Bhumtang Yiddle-I-Po

Hand weaving!
Camera: Panasonic DMC-GX8 | Date: 21-11-2015 11:13 | Resolution: 3874 x 3874 | ISO: 200 | Exp. bias: -66/100 EV | Exp. Time: 1/250s | Aperture: 6.3 | Focal Length: 20.0mm | Lens: LUMIX G VARIO 12-35/F2.8

Well, Bhumtang may well be a land of breath-taking sweeping vistas and intriguing details, but my room overlooks the local timber yard, and it looks very cold out. I start the day with a bath.

The hotel is a triumph of style over substance, and over night I have discovered errors of design (fiddly lighting, bed corners which bark your shins if you brush against them) and execution (a very slippery bathroom floor, and nowhere to put the soap and shampoo).

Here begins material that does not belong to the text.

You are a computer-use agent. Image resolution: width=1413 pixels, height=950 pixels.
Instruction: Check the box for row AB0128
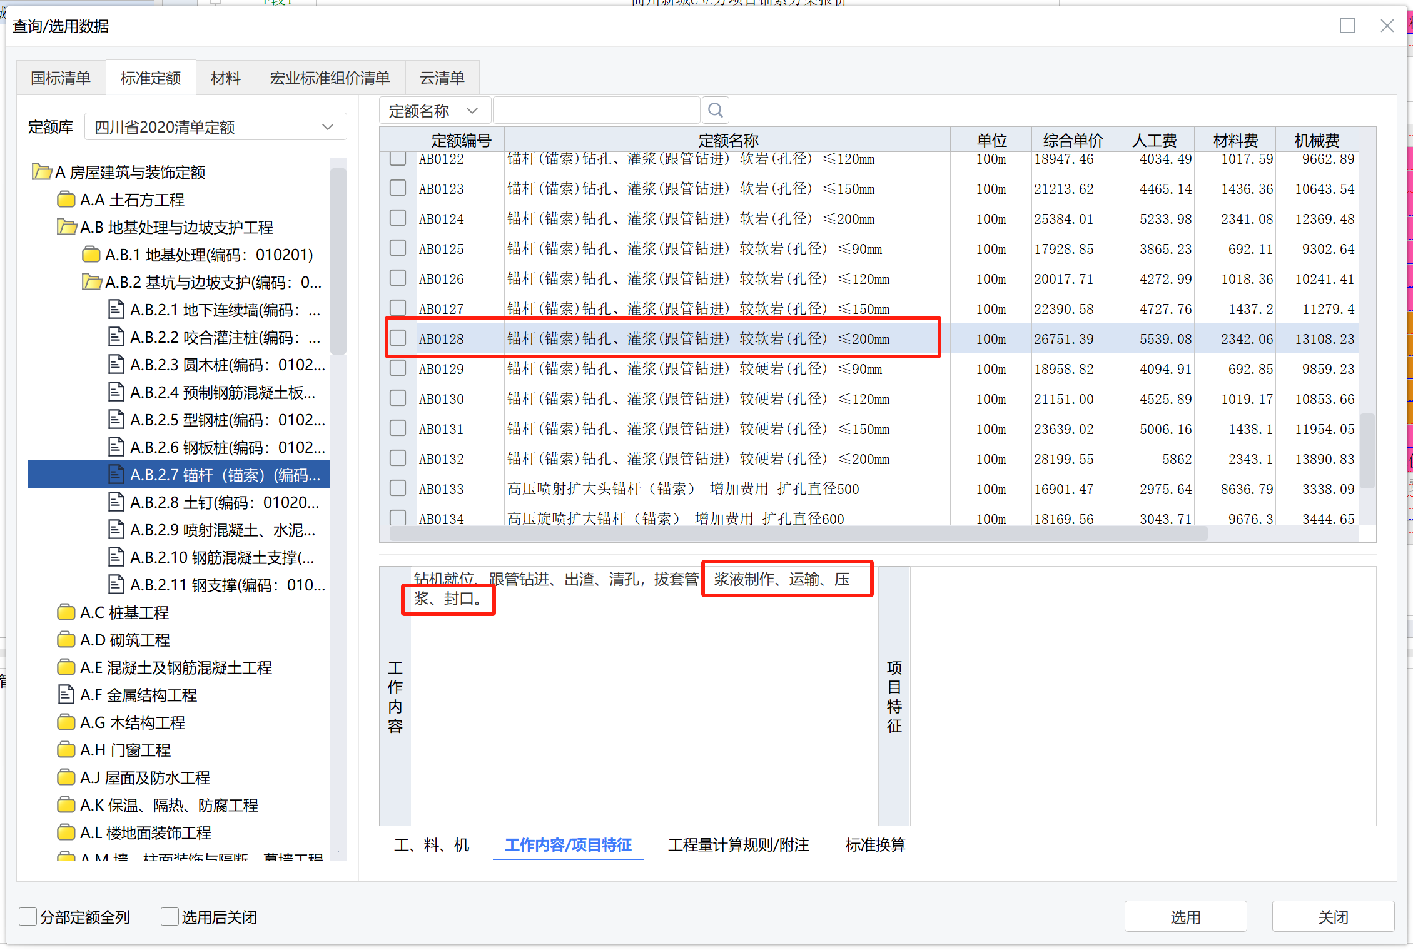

Some of these will probably be rectified as the hotel gets some serious use. Others will annoy future travellers for some time to come…

While it looks cold as the sun comes up, it’s clearly going to be another day of sunshine, cloudless skies and warmth at least in the sun. So much for needing the waterproof trousers in Bumthang.

First stop of the day is the local secondary school, where we are allowed to photograph the assembly and the students getting themselves sorted out for lessons and exams. It’s amusing how many behaviours are absolutely universal for children of a certain age. It’s also refreshing for a group of people all mid-fifties or older to be allowed to wander around a school taking photographs. At home we’d be arrested, but we’re not doing anything improper and that’s recognised, whereas at home paranoia sometimes trumps common sense.

After breakfast it’s back up the pass to a small village which specialises in weaving and textile crafts. We’re also invited into a couple of homes, and free to wander around photographing the farms and common buildings. I finally find some appropriate recipients for the contents of the "goody bag" which Frances prepared, and hand these out to much squeaking and hilarity. It’s very interesting how quickly one boy, aged I reckon 3 or 4, picks up the words "goody bag"!

After lunch a couple of us decide to walk into the centre of town, to see what makes it tick and photograph the shops. (The others decide to go and visit another couple of temples, but I’m getting a bit temple’d out.) As I observe, it has the feel of a very small town in the midwest of the USA, with a similar single main street and lots of small shops carrying a very wide range of goods, but Asian.

Tonight we’ve been invited to the birthday party of the hotel owner’s daughter, and then it’s an early start tomorrow for the long drive back to Punakha.